Records to process.
#####
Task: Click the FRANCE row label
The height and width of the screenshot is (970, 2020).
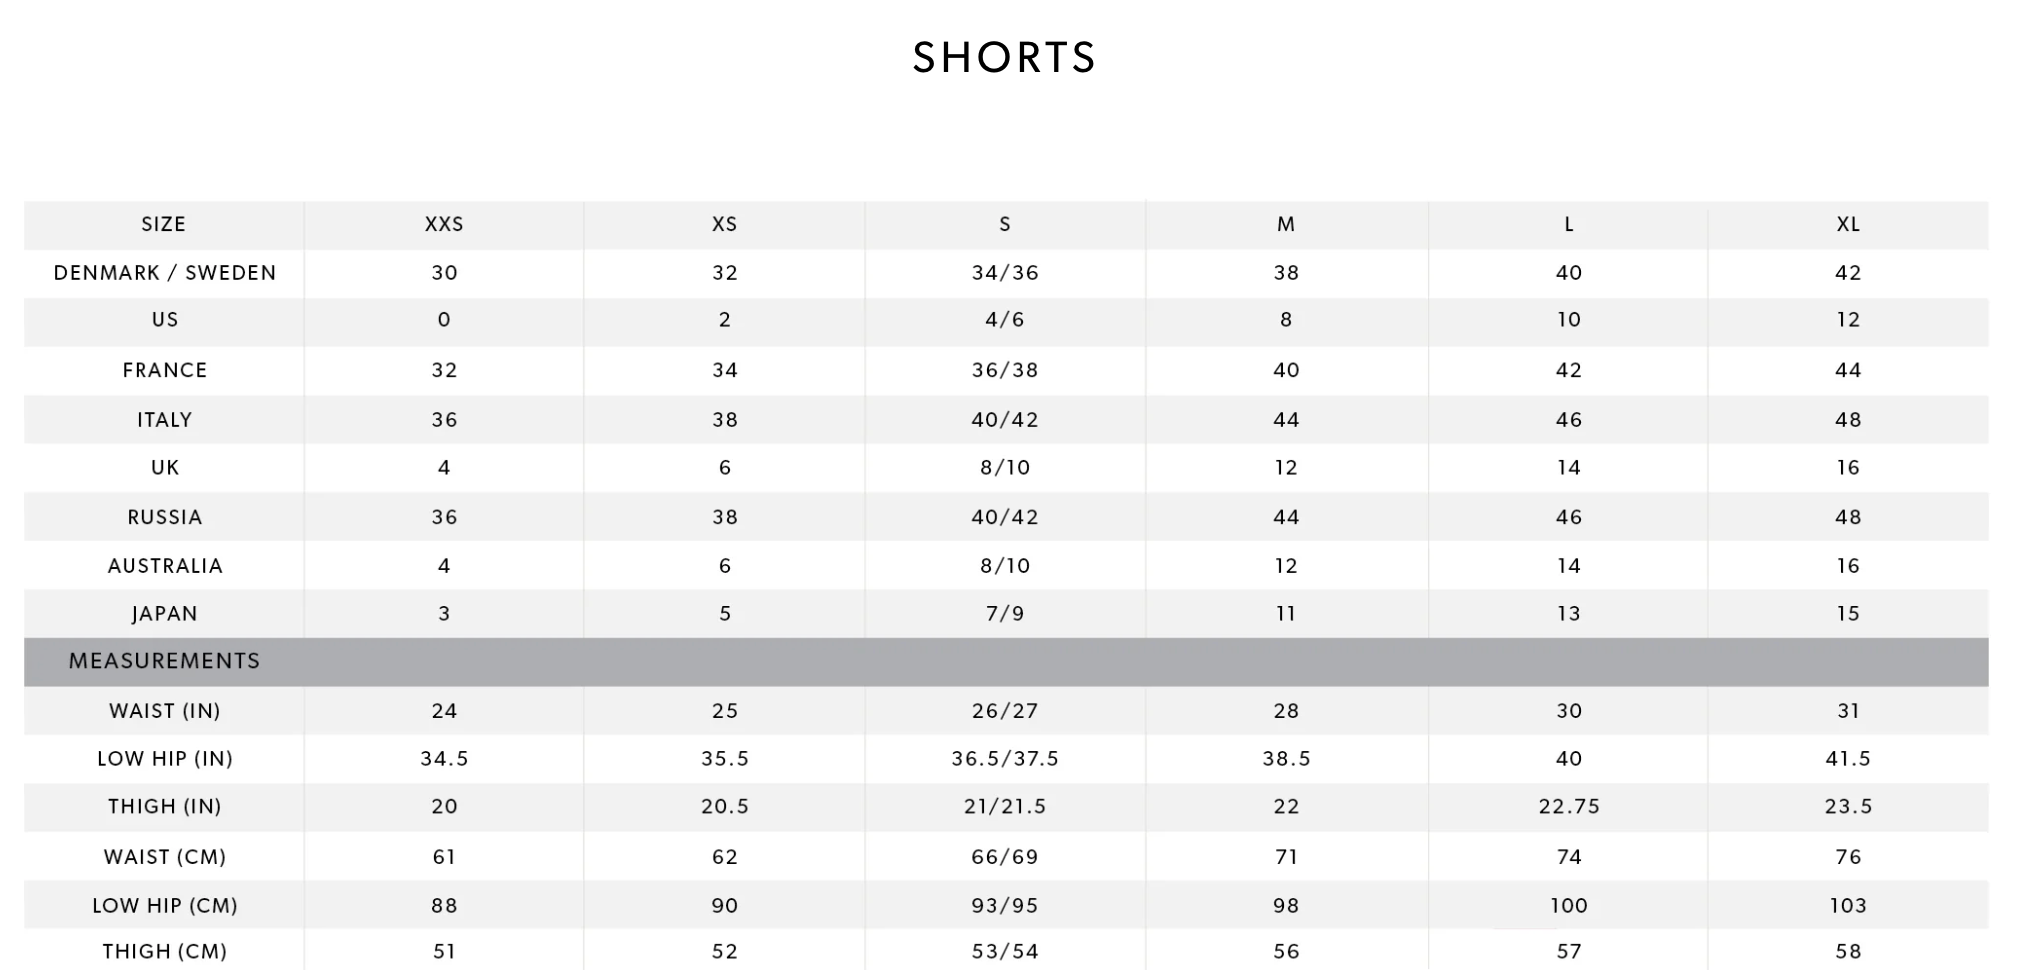Action: click(165, 370)
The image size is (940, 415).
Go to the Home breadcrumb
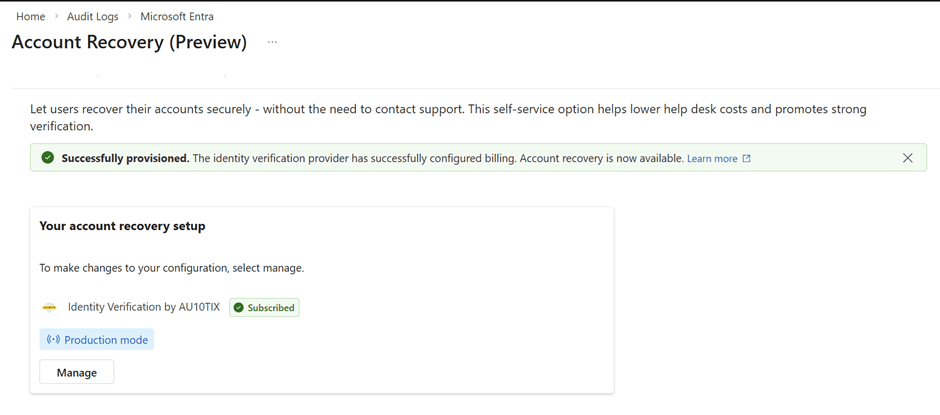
#####
In the answer, the entries must appear exactly as above, without the images.

Response to this exercise.
Task: Click the FRANCE row label
The height and width of the screenshot is (970, 2020).
Action: click(165, 370)
The image size is (940, 415).
Go to the Home breadcrumb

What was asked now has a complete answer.